Blackburn was one of the founders, and the first President of The Royal Australasian College of Physicians, and served on its Council until he retired from it in 1958.
He served the University as a Member of the Senate for forty five years, and as Chancellor for twenty three years - a record term. He was absent from Senate meetings only twice; he was abroad on both occasions - once representing the University of Sydney.
He was a member of the Branch Council of the BMA, from 1910, President 1921-22, and Chairman of the Ethics Committee until his death. Here his judicial mind was most valuable.
He served in both wars; in the first in Egypt as a pathologist. For his services he was awarded an OBE and was twice mentioned in despatches. In the Second World War he served as a consultant physician with the rank of Lieutenant Colonel.
Honours were many; KB in 1936, KCMG in 1960, Honorary Fellowships of the Royal Colleges of Physicians of London and Edinburgh, and Honorary Degrees of the Universities of Sydney, New South Wales, Melbourne, Queensland, Western Australia, Tasmania and New England.
An honour which must have given him the greatest pleasure was the title of Chancellor Emeritus, conferred upon him by special resolution of the Senate in March 1965.
Few men have shown such wisdom in their lives and utterances. This was notable in his addresses to graduates after the ceremony of Conferring of Degrees. He had conferred some 31,000 during his Chancellorship. These addresses appeared to be impromptu, and may have been, but they suggested intense preparation.
He was superb in committee - his knowledge and wisdom providing the solution to many a debated question.
His mind was clear and keen to the end and his fund of anecdotes drawn from his rich and varied experience was a joy to many a dining table.

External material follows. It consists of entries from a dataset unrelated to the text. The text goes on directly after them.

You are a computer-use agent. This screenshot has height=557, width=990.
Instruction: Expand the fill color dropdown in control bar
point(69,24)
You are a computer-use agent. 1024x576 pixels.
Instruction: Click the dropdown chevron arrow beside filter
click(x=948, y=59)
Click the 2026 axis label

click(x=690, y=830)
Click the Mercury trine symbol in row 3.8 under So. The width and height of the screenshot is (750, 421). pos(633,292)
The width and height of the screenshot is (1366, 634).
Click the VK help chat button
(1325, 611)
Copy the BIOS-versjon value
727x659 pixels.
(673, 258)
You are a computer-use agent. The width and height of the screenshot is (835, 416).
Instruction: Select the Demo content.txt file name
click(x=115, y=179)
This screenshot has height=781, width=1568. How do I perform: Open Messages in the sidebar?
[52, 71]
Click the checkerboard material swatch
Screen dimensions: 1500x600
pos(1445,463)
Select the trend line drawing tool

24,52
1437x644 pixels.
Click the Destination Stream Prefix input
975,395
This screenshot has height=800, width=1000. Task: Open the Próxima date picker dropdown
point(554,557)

He loved the company of the young and seemed to draw strength from them. Often a group of young doctors has listened fascinated to his stories of medical practice and practitioners in the early decades of this country.
Golf and gardening were his hobbies. He was as successful in his garden as he had been in everything else. He loved golf and liked to win. Though his shots from the tee and fairway diminished in distance with advancing years, his putting remained deadly. He was never to be taken lightly as an opponent - he kept to the fairway and his putter rarely failed him. This, coupled with his own delightful brand of gamesmanship, proved a formidable combination.
He rigidly controlled his life and, though enjoying good food and wine, permitted himself no excesses.
Sir Charles Bickerton Blackburn really was 'The beloved physician,’ and became a legend in his own lifetime. ‘Blackie,’ as he was known affectionately by his friends, was certain to be sorely missed by legions of them all over the world.